**文書抜粋**
══════════════════════════════

積極的抗がん治療が終了になって、主治医から宛先のない紹介状をもらった時何もせずにいると、これからどうすればいいか分からず途方に暮れてしまう。つまりがん難民になってしまいます。
宛先のない紹介状をもらってしまった方は、これから話す方法で、あなたのこれからのことを一緒に考えてくれる医療者を見つけましょう。
しかし本当は宛先のない紹介状はもらわないことが1番です。宛先のない紹介状をもらわないためには、どうすればよいのかについてもお話したいとお思います。
宛先のない紹介状をもらった時
もしあなたが
「宛先のない紹介状をもらって途方に暮れている」
「どうしたらいいのかわからない」
と思っているのなら、今から話すことを実行してください。
まず考えることは、これからどうしたいのか、自分の今後を考えることです。
例えば、まだ積極的な抗がん治療をしたいのか、治療はせずに症状緩和をしっかりと受けたいのかということです。
ここで言う積極的治療とは「完治を目指すのではなく、延命とQOLを高めるための抗がん剤や放射線を使った治療」のことを指します。どちらの場合も、あなたに宛先のない紹介状を出した治療病院の、地域連携室に行きましょう。
そこで、あなたの地域のがん拠点病院を紹介してもらってください。がん拠点病院というところがポイントです。なぜなら、がん拠点病院には緩和ケアチームが必ずあるからです。もしつらい症状が出てきた場合は、そこで緩和ケアを受けることができます。
完治を目指さなくても、延命とQOLを高めるための積極的治療を模索したい人は、紹介してもらったあなたの地域のがん拠点病院で、積極的治療ができるかどうかを相談してみてください。
もし、できると言われたら、その病院で治療を開始してもらいましょう。ほかの病院でこれ以上の治療ができないと言われた患者さんが、私の病院で抗がん剤治療をしてもらっているケースを数多く見ています。あきらめないで試みてください。
もし、紹介してもらった地域のがん拠点病院で「もうこれ以上の積極的抗がん治療ができない」と言われた場合、緩和ケアを主体とした治療を考える時期だと思います。
その場合、どこで療養をするのかを考えましょう。主には、ホスピスか在宅での療養になります。
あなたの地域にどのようなホスピスがあるのか、良い在宅医や訪問看護ステーションがあるのかなどを、がん拠点病院で相談しましょう。

══════════════════════════════

**作業指示**
上記の宛先のない紹介状に関する文書のうち、「積極的抗がん治療が終了になっ」から「ケアを受けることができます。」までを、両端を含めて一字一句そのまま書き写してください。 次の一覧は、上記の文書とは別の出典から取得したものです。

══════════════════════════════

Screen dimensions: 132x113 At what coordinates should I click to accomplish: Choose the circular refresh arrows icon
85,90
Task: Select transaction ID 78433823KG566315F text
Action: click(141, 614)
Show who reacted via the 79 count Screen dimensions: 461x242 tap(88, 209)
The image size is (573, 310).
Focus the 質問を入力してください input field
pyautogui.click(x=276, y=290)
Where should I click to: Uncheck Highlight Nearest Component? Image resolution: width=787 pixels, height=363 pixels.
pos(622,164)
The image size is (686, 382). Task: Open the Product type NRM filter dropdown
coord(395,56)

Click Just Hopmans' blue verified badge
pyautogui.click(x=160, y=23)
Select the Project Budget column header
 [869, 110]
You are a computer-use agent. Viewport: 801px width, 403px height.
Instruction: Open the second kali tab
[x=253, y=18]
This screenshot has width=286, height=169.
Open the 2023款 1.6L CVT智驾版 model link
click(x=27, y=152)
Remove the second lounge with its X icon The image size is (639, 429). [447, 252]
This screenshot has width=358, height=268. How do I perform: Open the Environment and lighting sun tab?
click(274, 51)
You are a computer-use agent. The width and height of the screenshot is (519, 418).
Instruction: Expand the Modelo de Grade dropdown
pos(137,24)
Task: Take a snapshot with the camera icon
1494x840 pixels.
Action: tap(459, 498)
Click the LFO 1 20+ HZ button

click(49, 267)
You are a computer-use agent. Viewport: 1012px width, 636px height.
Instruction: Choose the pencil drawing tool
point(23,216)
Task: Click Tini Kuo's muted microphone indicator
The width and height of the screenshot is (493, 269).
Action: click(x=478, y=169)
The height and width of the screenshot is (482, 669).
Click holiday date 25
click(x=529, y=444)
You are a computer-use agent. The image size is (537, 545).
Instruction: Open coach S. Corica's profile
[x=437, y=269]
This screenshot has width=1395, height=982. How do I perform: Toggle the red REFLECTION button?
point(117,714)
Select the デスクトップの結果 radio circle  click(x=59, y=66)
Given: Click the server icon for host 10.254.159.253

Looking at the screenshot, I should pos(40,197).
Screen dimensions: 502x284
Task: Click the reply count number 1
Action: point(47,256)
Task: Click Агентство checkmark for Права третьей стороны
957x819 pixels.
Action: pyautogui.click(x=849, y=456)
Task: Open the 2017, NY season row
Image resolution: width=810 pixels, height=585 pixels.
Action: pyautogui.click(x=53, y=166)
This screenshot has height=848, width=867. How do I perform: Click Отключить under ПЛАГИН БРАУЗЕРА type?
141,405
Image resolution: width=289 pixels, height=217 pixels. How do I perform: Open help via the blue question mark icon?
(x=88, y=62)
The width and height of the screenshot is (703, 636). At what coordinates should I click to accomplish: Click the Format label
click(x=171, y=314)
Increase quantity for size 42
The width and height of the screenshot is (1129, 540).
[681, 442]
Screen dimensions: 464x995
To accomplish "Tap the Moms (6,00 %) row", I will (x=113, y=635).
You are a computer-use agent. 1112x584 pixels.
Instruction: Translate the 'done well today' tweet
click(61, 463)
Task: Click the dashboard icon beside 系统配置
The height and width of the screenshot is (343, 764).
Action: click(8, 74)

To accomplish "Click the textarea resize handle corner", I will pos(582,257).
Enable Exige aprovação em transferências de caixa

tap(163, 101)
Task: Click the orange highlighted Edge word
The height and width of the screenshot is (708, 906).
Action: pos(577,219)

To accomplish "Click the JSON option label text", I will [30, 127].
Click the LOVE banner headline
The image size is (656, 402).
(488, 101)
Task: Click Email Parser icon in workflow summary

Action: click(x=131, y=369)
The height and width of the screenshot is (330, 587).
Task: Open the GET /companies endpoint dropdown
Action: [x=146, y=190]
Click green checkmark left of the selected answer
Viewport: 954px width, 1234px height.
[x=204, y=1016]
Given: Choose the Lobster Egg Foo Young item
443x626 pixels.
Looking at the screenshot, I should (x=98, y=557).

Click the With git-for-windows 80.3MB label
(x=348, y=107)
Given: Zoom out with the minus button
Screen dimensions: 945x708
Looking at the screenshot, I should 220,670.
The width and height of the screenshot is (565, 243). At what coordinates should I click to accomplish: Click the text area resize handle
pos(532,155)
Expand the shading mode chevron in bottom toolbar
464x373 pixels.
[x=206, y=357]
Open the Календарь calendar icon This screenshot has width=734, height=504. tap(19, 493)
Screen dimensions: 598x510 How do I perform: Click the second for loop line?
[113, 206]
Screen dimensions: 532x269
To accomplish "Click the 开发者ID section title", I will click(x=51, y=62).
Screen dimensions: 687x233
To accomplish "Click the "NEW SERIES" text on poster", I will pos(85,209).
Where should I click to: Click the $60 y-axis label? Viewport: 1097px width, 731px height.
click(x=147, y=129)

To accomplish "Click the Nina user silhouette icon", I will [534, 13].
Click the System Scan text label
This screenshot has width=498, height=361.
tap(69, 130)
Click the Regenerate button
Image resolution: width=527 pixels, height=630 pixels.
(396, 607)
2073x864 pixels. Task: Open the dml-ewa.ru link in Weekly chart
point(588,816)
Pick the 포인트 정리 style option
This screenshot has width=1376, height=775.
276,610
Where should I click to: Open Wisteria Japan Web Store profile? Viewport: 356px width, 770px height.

══════════════════════════════

**出力結果**
積極的抗がん治療が終了になって、主治医から宛先のない紹介状をもらった時何もせずにいると、これからどうすればいいか分からず途方に暮れてしまう。つまりがん難民になってしまいます。
宛先のない紹介状をもらってしまった方は、これから話す方法で、あなたのこれからのことを一緒に考えてくれる医療者を見つけましょう。
しかし本当は宛先のない紹介状はもらわないことが1番です。宛先のない紹介状をもらわないためには、どうすればよいのかについてもお話したいとお思います。
宛先のない紹介状をもらった時
もしあなたが
「宛先のない紹介状をもらって途方に暮れている」
「どうしたらいいのかわからない」
と思っているのなら、今から話すことを実行してください。
まず考えることは、これからどうしたいのか、自分の今後を考えることです。
例えば、まだ積極的な抗がん治療をしたいのか、治療はせずに症状緩和をしっかりと受けたいのかということです。
ここで言う積極的治療とは「完治を目指すのではなく、延命とQOLを高めるための抗がん剤や放射線を使った治療」のことを指します。どちらの場合も、あなたに宛先のない紹介状を出した治療病院の、地域連携室に行きましょう。
そこで、あなたの地域のがん拠点病院を紹介してもらってください。がん拠点病院というところがポイントです。なぜなら、がん拠点病院には緩和ケアチームが必ずあるからです。もしつらい症状が出てきた場合は、そこで緩和ケアを受けることができます。